▶ [What you will do] Only some lines are wanted: please transcribe exactly those from the one containing "Viewport: 1320px width, 715px" through the end of the data, pictures excluded.

┏━━

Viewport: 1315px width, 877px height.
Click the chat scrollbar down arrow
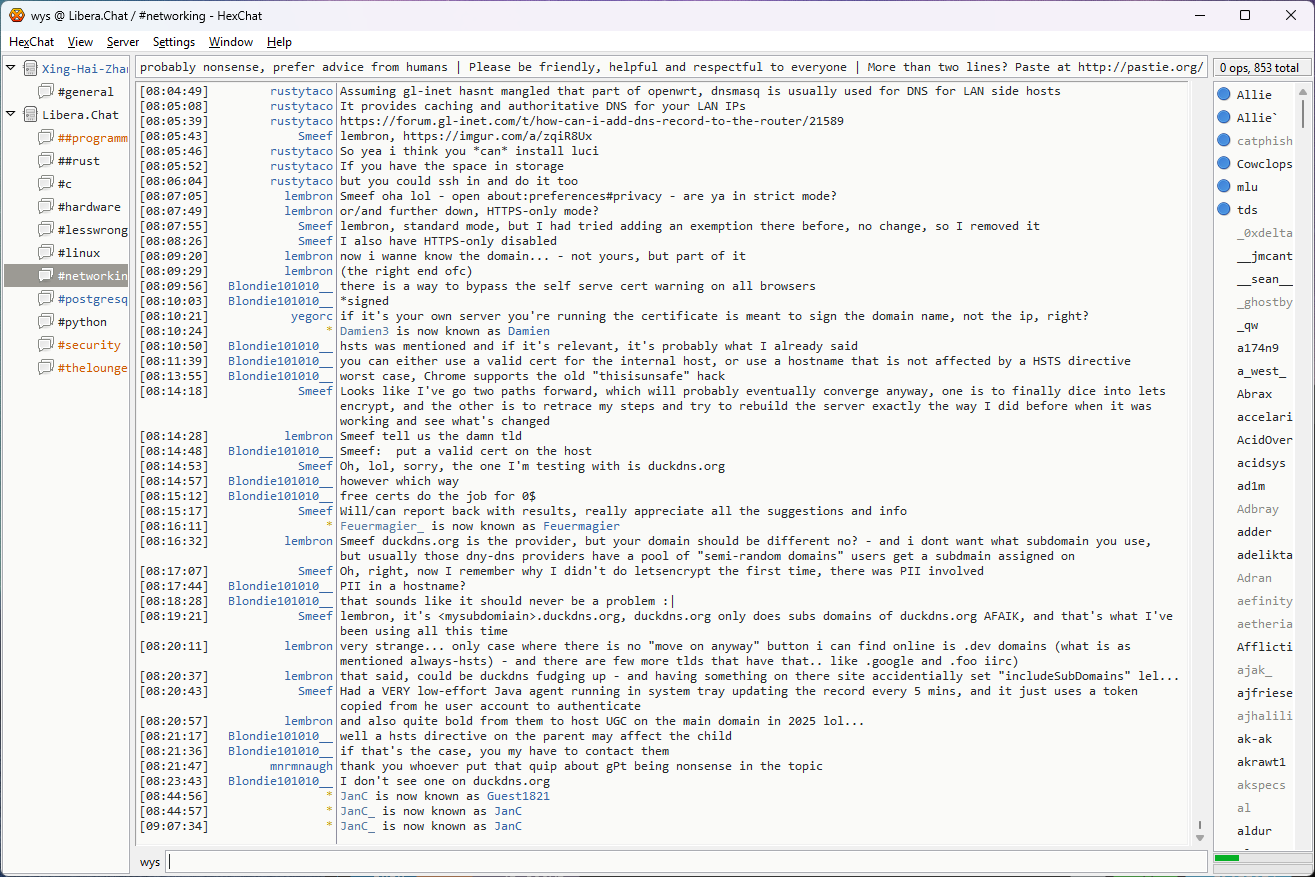(1200, 836)
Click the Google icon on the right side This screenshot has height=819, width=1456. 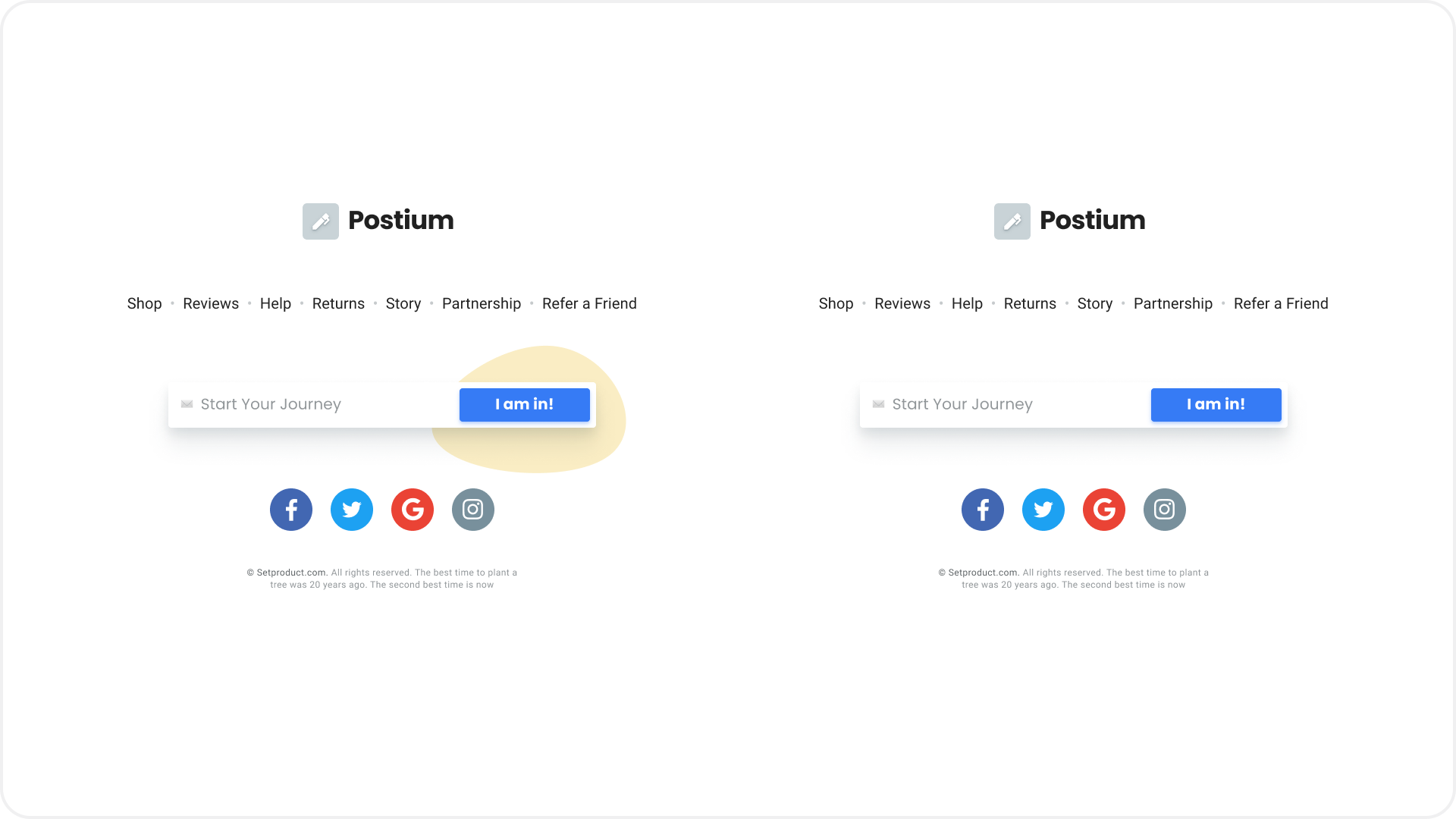[1104, 509]
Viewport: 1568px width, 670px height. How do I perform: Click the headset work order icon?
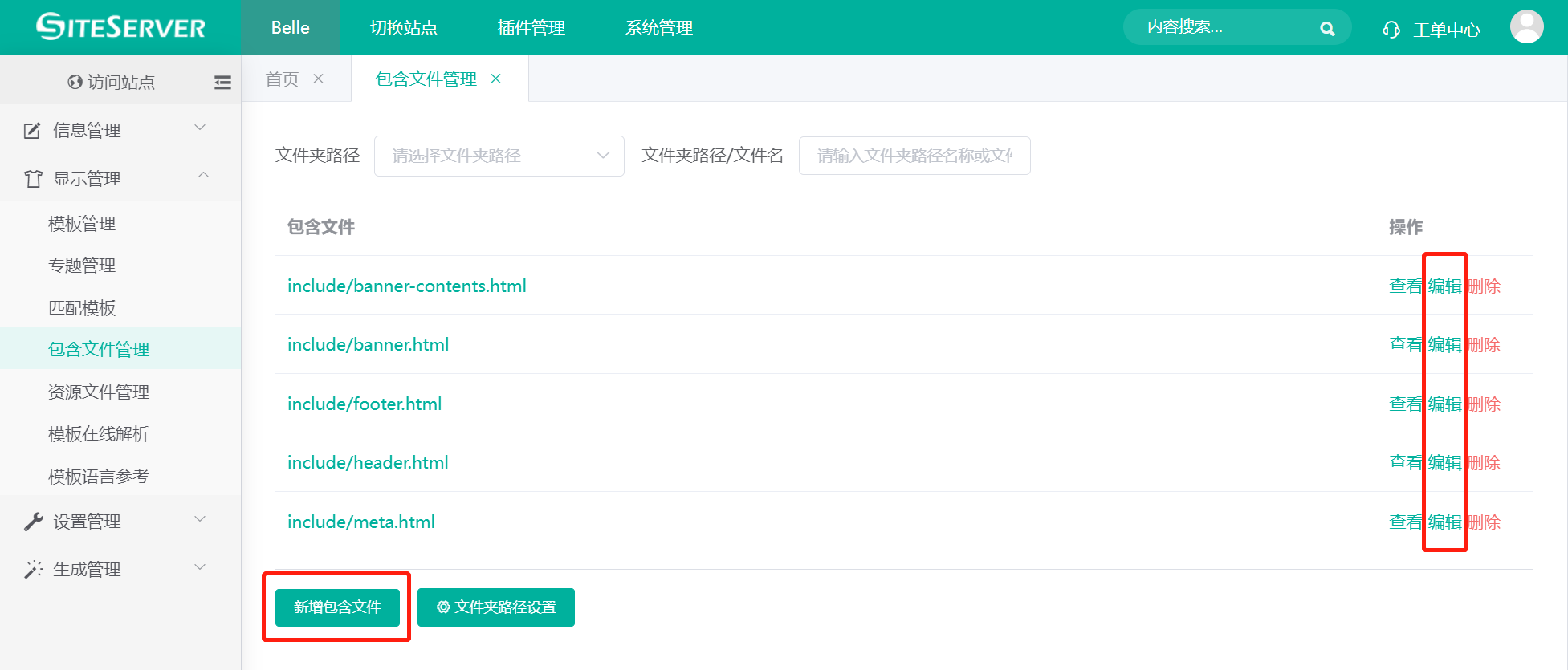[x=1391, y=30]
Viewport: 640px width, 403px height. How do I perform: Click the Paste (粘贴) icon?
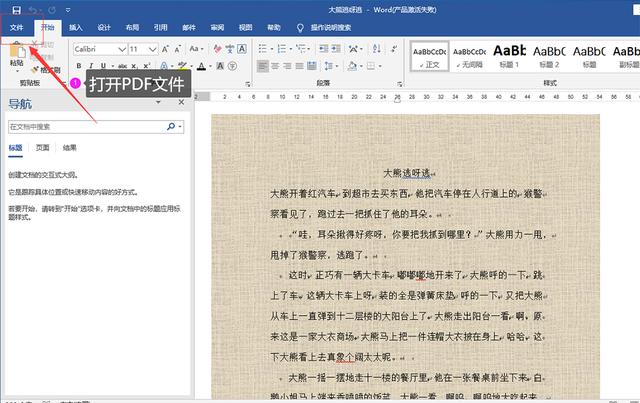[16, 50]
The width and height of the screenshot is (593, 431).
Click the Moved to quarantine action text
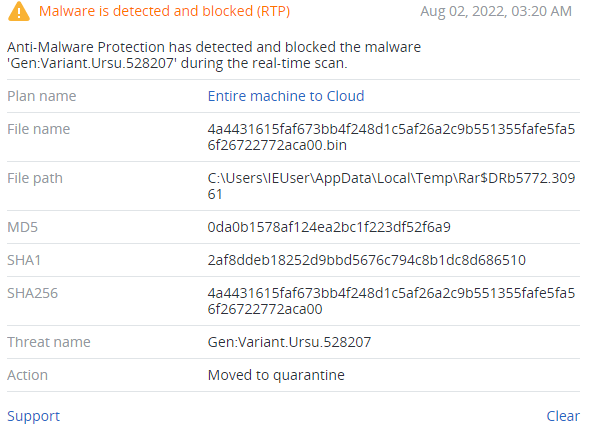point(276,375)
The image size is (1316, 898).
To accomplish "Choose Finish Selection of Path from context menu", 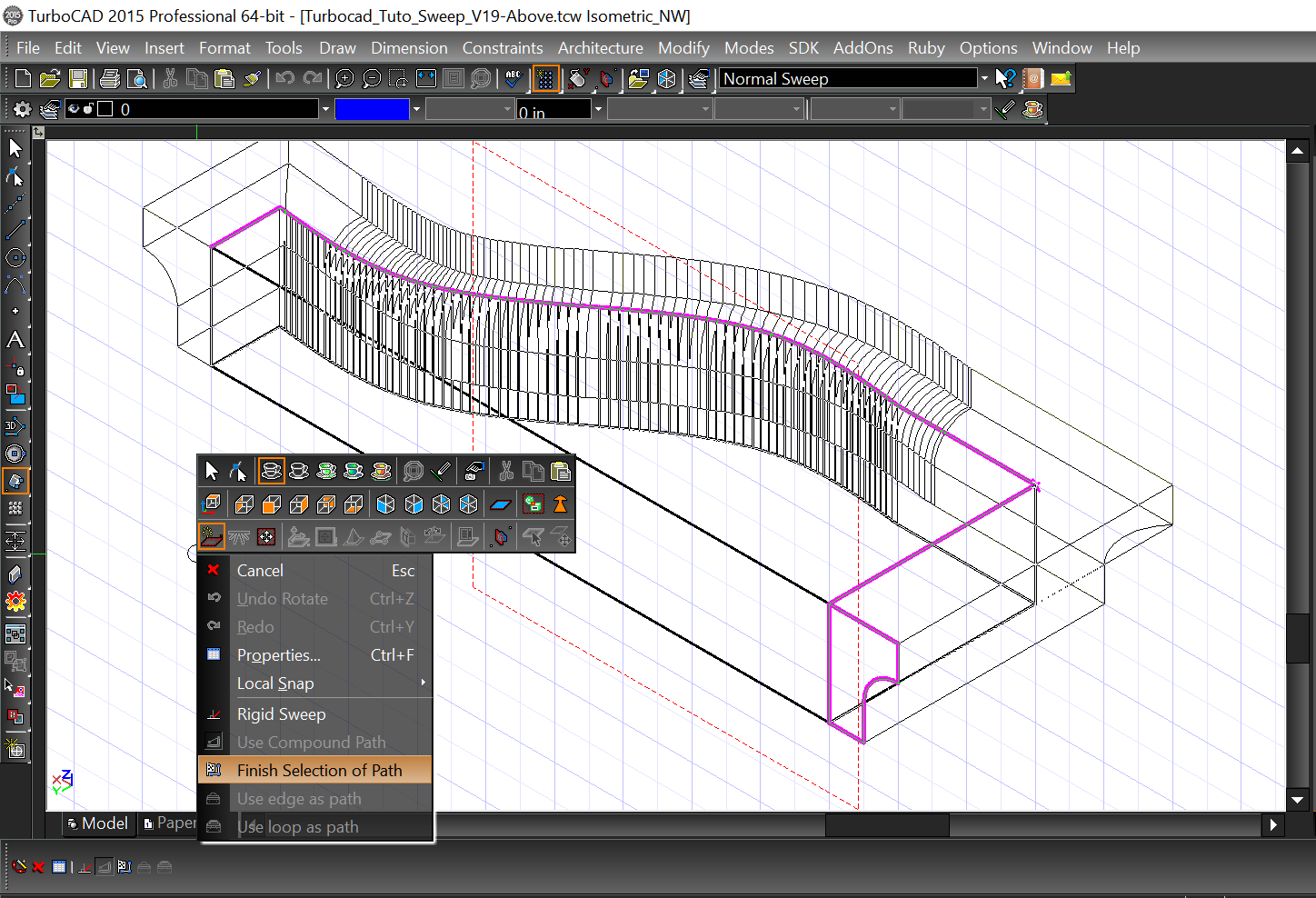I will click(x=319, y=770).
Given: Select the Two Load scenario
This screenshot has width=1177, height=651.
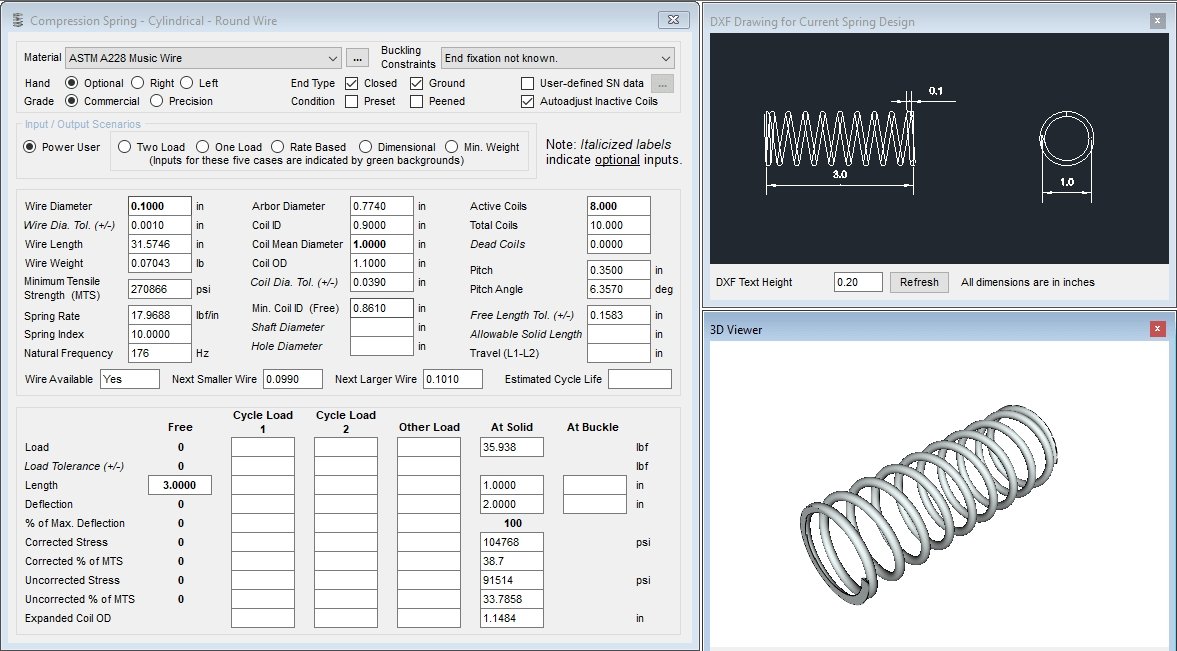Looking at the screenshot, I should click(125, 147).
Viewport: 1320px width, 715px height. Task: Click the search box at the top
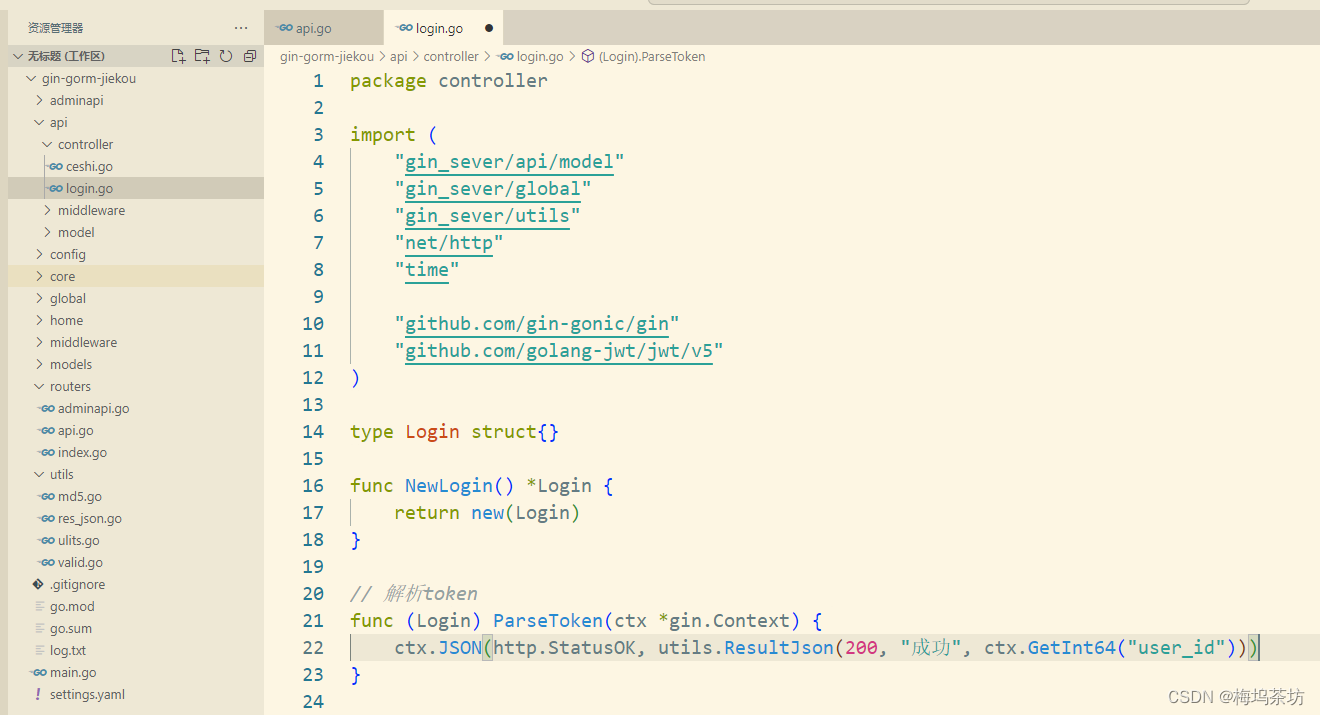coord(950,4)
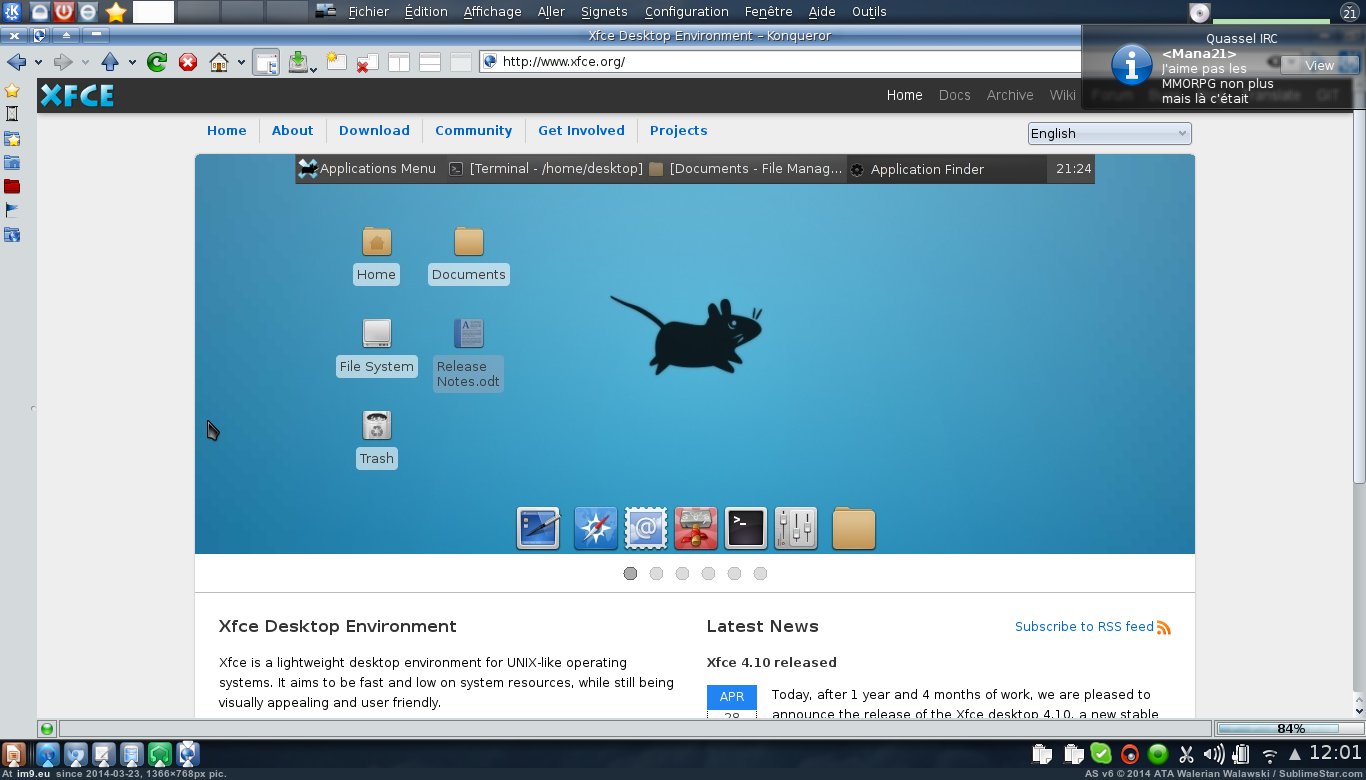The image size is (1366, 780).
Task: Open the Signets menu
Action: click(x=604, y=12)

┗━━

▶ [Output for this task]
Viewport: 1320px width, 715px height. Task: Click the search box at the top
coord(950,4)
The image size is (1366, 780).
Task: Open the Signets menu
Action: click(x=604, y=12)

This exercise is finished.